# Attaching Fiberglass Insulation At Wall To Deck



## longhornbuilds (May 11, 2015)

Good day all,

I am looking at a project that calls for insulation up to 32' against certain tilt walls to deck. There are fur-out metal framed walls, but only need to go to 12'. Is there a way to stick the insulation against the tilt wall to deck, without having to be forced to frame all the way up, and brace, or use furring channel, to hold the insulation.

I did another job a few months ago, and we used spray adhesive. The general contractor was ok with that, but I don't feel 100% comfortable doing that again. Being that its unfaced fiberglass insulation.
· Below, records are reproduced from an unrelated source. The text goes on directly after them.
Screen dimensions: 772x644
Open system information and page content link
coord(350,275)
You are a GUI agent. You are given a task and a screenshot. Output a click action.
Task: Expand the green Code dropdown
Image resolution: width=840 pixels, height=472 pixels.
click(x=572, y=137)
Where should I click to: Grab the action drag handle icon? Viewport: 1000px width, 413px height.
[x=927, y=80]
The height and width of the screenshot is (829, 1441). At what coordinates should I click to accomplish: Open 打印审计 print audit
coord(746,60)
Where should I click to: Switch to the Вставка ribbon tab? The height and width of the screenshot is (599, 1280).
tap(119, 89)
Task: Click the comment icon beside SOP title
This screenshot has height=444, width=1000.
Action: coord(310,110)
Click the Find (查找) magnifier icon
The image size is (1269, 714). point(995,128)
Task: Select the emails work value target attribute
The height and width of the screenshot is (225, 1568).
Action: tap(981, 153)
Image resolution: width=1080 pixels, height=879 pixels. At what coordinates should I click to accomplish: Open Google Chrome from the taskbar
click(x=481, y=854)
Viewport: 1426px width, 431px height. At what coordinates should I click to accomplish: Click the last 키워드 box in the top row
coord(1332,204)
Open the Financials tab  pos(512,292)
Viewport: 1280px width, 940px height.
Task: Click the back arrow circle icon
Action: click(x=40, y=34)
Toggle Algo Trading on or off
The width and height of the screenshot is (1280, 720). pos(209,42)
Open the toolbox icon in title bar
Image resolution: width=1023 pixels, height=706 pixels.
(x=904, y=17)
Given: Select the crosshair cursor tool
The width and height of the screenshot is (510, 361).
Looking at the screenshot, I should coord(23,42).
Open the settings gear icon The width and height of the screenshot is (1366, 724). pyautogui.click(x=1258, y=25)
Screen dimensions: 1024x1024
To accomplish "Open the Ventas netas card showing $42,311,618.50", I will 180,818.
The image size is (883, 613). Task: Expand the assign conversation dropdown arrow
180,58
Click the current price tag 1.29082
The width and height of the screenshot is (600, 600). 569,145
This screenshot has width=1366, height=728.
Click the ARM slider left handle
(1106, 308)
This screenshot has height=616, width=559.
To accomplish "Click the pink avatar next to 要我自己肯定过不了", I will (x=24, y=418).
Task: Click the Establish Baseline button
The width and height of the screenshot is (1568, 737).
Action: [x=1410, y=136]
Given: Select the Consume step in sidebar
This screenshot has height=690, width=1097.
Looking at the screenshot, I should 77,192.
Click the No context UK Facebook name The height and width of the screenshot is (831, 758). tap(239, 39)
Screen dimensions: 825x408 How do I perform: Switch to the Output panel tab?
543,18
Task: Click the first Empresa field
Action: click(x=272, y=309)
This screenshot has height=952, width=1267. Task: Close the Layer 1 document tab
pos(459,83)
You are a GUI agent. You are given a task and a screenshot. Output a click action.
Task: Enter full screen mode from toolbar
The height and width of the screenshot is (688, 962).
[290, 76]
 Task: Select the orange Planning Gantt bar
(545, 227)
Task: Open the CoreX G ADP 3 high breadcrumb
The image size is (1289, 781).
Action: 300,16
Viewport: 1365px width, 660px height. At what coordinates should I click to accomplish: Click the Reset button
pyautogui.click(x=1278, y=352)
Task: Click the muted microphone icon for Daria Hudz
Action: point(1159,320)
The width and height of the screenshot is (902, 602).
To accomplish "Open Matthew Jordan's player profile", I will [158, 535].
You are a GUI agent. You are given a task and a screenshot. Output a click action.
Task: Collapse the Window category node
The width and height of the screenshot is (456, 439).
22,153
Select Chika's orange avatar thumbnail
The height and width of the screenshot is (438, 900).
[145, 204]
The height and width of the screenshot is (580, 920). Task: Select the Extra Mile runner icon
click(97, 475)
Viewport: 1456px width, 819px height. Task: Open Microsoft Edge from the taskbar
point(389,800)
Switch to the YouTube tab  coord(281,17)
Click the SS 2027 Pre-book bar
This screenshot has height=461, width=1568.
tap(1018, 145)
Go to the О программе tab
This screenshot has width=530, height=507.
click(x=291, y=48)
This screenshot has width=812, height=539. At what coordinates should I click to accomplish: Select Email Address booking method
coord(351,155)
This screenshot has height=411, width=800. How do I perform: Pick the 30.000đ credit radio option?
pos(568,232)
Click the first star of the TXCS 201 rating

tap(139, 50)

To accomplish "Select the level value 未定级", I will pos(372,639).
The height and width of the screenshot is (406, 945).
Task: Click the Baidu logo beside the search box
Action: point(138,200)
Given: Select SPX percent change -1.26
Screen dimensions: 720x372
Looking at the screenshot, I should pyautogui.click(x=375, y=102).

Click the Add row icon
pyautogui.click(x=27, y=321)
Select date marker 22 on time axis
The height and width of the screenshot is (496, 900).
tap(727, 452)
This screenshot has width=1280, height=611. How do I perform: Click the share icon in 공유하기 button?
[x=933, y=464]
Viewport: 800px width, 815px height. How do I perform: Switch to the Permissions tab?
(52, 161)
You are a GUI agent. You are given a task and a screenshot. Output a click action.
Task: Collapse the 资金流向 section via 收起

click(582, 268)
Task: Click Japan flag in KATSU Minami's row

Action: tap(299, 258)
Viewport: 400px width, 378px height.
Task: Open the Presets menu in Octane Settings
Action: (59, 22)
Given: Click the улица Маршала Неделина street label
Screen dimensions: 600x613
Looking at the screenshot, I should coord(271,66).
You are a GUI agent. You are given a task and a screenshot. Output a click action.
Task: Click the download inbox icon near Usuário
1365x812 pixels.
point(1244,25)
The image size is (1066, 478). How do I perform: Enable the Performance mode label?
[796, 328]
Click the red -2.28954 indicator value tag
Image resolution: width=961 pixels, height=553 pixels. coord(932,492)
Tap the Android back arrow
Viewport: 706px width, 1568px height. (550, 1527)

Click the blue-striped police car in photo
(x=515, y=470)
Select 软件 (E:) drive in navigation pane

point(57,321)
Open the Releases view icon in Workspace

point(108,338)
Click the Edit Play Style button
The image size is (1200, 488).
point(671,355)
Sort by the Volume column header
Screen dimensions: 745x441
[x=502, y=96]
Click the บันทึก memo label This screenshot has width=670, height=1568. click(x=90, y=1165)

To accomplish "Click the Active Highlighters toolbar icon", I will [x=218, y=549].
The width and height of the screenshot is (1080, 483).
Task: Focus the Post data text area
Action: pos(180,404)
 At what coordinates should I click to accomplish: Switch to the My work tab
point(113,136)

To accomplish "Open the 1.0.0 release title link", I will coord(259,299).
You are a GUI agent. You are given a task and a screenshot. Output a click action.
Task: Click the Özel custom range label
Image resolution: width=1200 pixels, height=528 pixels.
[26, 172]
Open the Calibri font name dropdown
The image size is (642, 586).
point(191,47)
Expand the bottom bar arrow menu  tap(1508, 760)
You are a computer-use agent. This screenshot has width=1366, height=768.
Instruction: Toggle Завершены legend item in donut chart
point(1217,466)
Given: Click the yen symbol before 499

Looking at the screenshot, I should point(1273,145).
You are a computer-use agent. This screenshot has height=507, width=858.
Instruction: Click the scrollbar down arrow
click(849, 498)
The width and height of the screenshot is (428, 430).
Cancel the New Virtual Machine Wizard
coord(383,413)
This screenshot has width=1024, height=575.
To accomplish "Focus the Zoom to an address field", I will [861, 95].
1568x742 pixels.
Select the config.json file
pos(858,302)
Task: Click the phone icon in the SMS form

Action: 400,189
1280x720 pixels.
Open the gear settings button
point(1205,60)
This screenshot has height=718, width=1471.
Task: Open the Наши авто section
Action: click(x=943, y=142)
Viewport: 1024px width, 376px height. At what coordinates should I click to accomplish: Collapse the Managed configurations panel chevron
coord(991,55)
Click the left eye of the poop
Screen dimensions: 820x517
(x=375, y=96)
I am wondering if useing stick pins will be the most cost friendly idea.


----------



## sheep (May 11, 2015)

I'm not sure I follow exactly. But I install a lot of insulation to steel framed hhomes. I use packing to hold it in until the plasterboard goes on if need be. Duct tape doesn't work as well.


----------



## Deerhunter_28 (Oct 9, 2014)

You need to get clarification from the design team.


----------



## P.E.I.Taper (May 4, 2015)

I worked with a company a few years back where it was a slanted ceiling that had to be batt insulated. We cut up the insulation bags into strips, and used staples to fasten to the studs. it was a pain in the ass, but very cheap and held up so we could throw the poly and board up with no issues. dont think it meets code though!!


----------



## Deerhunter_28 (Oct 9, 2014)

I am pretty sure that the tilt up construction will not meet the energy code without some modifications such as the insulation to the deck bearing.

With that being said tilt up may not be the most cost effective any more?

Maybe ridged insulation glued to the tilt may work???

What does the plans call for?


----------



## longhornbuilds (May 11, 2015)

I adhered stick pins to the concrete wall above, and applied that way. You then pop a washer, and it holds it in place.


----------



## JDPugh (Oct 26, 2015)

Also need to verify what type insulation. In my area the exposed insulation would need to be FSK Faced which is much more pricey. We have done it using stic pins also.


----------



## endo_alley (Nov 2, 2013)

Around here the insulators often spot weld wires pushed through the insulation, to the metal deck above, and follow with washer/clips.


----------



## MrWillys (Mar 10, 2014)

JDPugh said:


> Also need to verify what type insulation. In my area the exposed insulation would need to be FSK Faced which is much more pricey. We have done it using stic pins also.


 FSK is required in commercial due to the flame spread rating. Even Kraft face in residential must be on the drywall side. Stick pins are used out West also.

Welcome to the board JD! I look forward to your experience here.


----------



## WIdrywaller (Mar 6, 2012)

We always use stick pins for fiberglass batt. 
Attachment method depends on whether we're onsite for other work already, if so we'll usually just glue the pins up with PL Premium; if time doesn't allow then we'll shoot them up with a Hilti GX120 or DX460. 
If we're hanging rigid insulation, we shoot it up with a GX120 with lathing buttons and the magnetic lathing button holder on the head of the GX120.
One tip for making better production on batts, we order maximum width rolls for the wide open areas of the walls and custom width rolls for between the bar joists where the walls meet the deck so we don't waste a lot of time slitting batts around the steel. Our local supplier faces thew insulation in house, so we can select whatever type of facing we need for the project ie: FSK, PSK, WMP, Arenashield, etc...

Sent from my SM-G920V using Tapatalk


----------



## JDPugh (Oct 26, 2015)

Might check with these guys and see what they can do for you. They provide the wider white faced insulation used in pre-engineered buildings. I think they can cut the pieces to length to minimize waste and might be a time saver as well. Have used some of their material here a few times over the years. 

Bay-Star Insulation of Dallas
10634 King William Drive
Dallas, TX 75220
Phone: 469-420-0600
Fax: 469-420-0700
NIA Certified - UL Listed


----------



## MrWillys (Mar 10, 2014)

Good post JD, these guys make a bunch of stuff we use.

http://www.bayindustries.com/


----------